For clients that already hold a decoded image in memory (NumPy, OpenCV, custom pipelines), `/ocr/pixels` skips the PNG/JPEG decode step entirely. The body is sent as raw pixel bytes; dimensions travel in HTTP headers.

| Header | Required | Values | Meaning |

|--------|:---:|--------|---------|

| `X-Width` | yes | `1`–`MAX_IMAGE_DIM` (default `16384`) | Image width in pixels |

| `X-Height` | yes | `1`–`MAX_IMAGE_DIM` (default `16384`) | Image height in pixels |

| `X-Channels` | no | `1` or `3` (default `3`) | `3` = BGR (OpenCV order, **not** RGB), `1` = grayscale |

- **Body:** raw pixel bytes, length must equal `width * height * channels` exactly.

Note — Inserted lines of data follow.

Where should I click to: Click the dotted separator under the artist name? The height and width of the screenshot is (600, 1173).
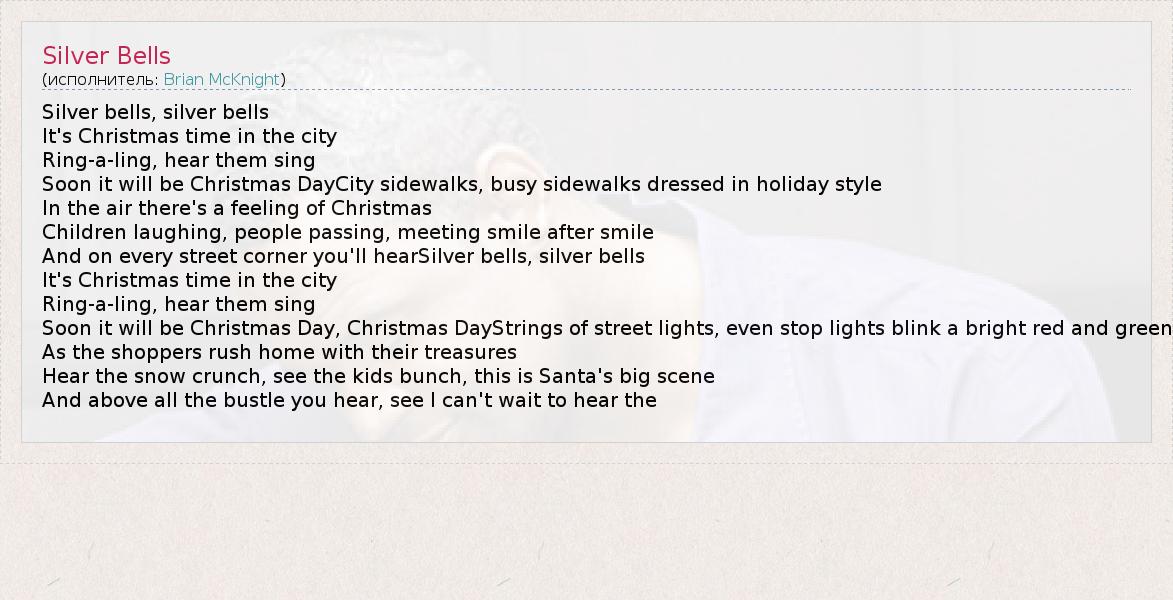(700, 90)
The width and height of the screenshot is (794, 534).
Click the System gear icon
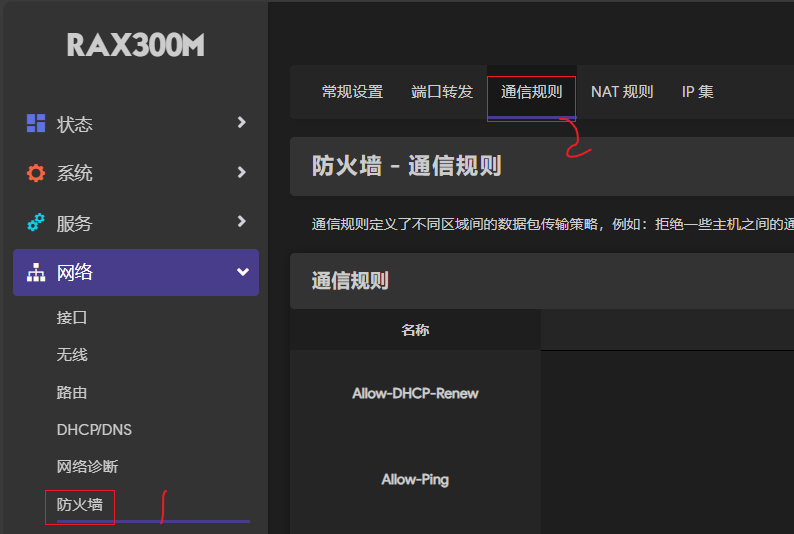36,173
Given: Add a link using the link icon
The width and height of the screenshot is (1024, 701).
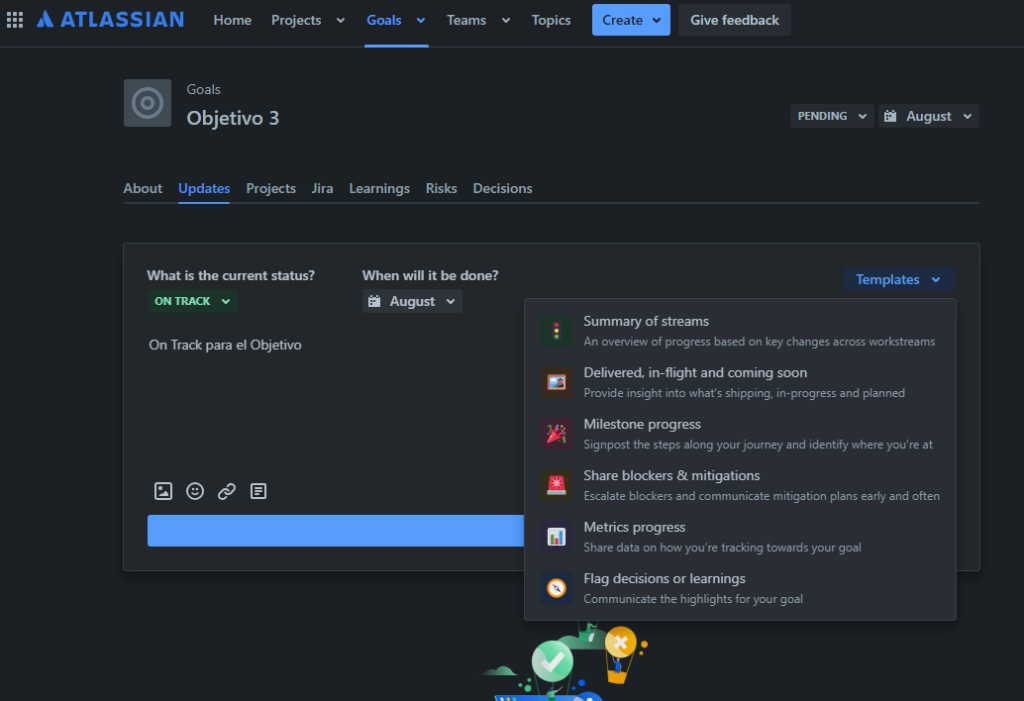Looking at the screenshot, I should point(227,491).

A mismatch returns `400 BODY_SIZE_MISMATCH`.

- **Query parameters:** the same `?layout=` and `?reading_order=` as `/ocr` apply.

- **Errors:** `MISSING_HEADER` (no `X-Width` / `X-Height`), `INVALID_HEADER` (unparseable values), `INVALID_DIMENSIONS` (non-positive size or channels other than 1/3), `DIMENSIONS_TOO_LARGE` (exceeds `MAX_IMAGE_DIM`).

- **Use case:** the hot path when upstream code already has a decoded `cv::Mat` / `np.ndarray` and you don't want to round-trip through PNG.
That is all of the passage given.